(TASK DATA):
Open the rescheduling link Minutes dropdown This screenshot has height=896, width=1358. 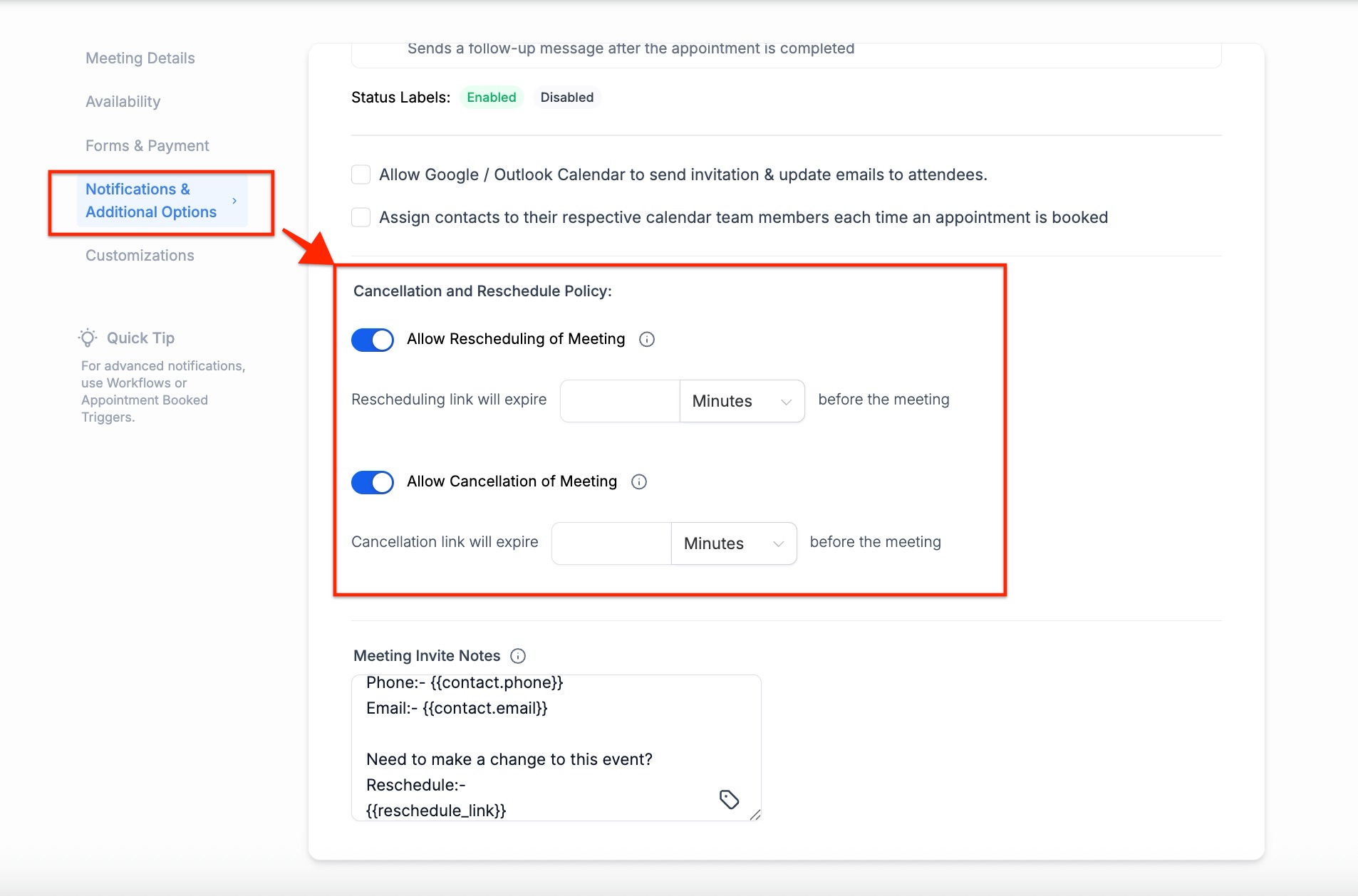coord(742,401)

---

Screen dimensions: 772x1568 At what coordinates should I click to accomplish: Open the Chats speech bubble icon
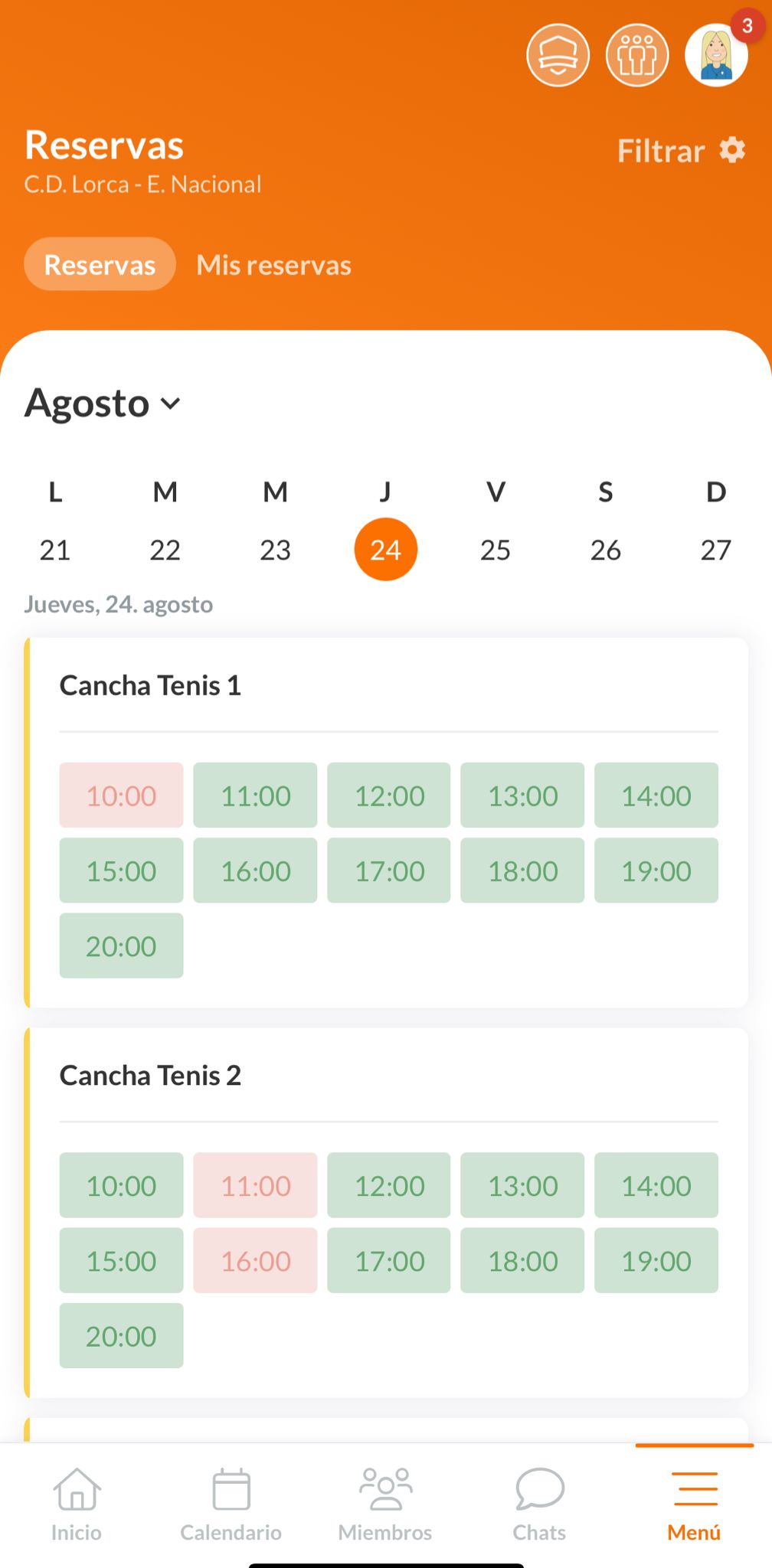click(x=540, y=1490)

* * *

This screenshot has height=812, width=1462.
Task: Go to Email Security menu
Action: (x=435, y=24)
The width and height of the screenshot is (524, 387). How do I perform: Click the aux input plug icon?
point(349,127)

(TASK OBJECTIVE): Reproduce the material word for word, from the line containing "Screen dimensions: 772x1568" through the line containing "click(x=540, y=1490)", both included. Leave out the pictures.

(TASK OUTPUT):
Screen dimensions: 772x1568 At what coordinates should I click to accomplish: Open the Chats speech bubble icon
click(x=540, y=1490)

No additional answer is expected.